__Problème court 1__
Répondez à ces questions sur l'article consacré au rôle d'Internet dans la mobilisation des enseignants-chercheurs :
(a) Que signifie le sigle SLU ?
(b) À quelle date le collectif engage-t-il sa mobilisation contre la loi LRU ?
(c) Quelle organisation emmène les étudiants ?

__Extrait choisi__

+++

Internet, compagnon de route de la mobilisation des enseignants-chercheurs

Fabienne Guimont Publié le
Internet, compagnon de route de la mobilisation des enseignants-chercheurs
Valérie Robert, de SLU // © 
Quel rôle ont joué les nouveaux médias et Internet dans cette mobilisation d’ampleur historique chez les enseignants-chercheurs ? Zoom sur la stratégie de communication de SLU (Sauvons l’université), un des acteurs clés du mouvement actuel, et sa "responsable" médias, Valérie Robert.

Flashback. Novembre 2007 : le collectif Sauvons l’université (SLU) engage une mobilisation des enseignants-chercheurs contre la loi sur l’autonomie des universités dite LRU, adoptée en plein mois d’août précédent. Les étudiants emmenés par l’UNEF focalisent l’attention médiatique. Le collectif dénonce alors « le silence des journalistes » sur cette mobilisation, « l’omerta sur les universités » et une parole publique monopolisée par la CPU (voir l’interview de Françoise Asso ).

+++

__Données affichées__
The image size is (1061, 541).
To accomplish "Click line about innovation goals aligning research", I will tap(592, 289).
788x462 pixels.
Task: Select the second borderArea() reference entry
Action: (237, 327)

+++

__Problème court 2__
Renommez « innovation goals » en « innovation targets » dans les entrées et recopiez-les sans rien changer d'autre.

__Corrigé 1__
(a) Sauvons l'université
(b) En novembre 2007
(c) L'UNEF

__Corrigé 2__
The image size is (1061, 541).
To accomplish "Click line about innovation targets aligning research", I will tap(592, 289).
788x462 pixels.
Task: Select the second borderArea() reference entry
Action: (237, 327)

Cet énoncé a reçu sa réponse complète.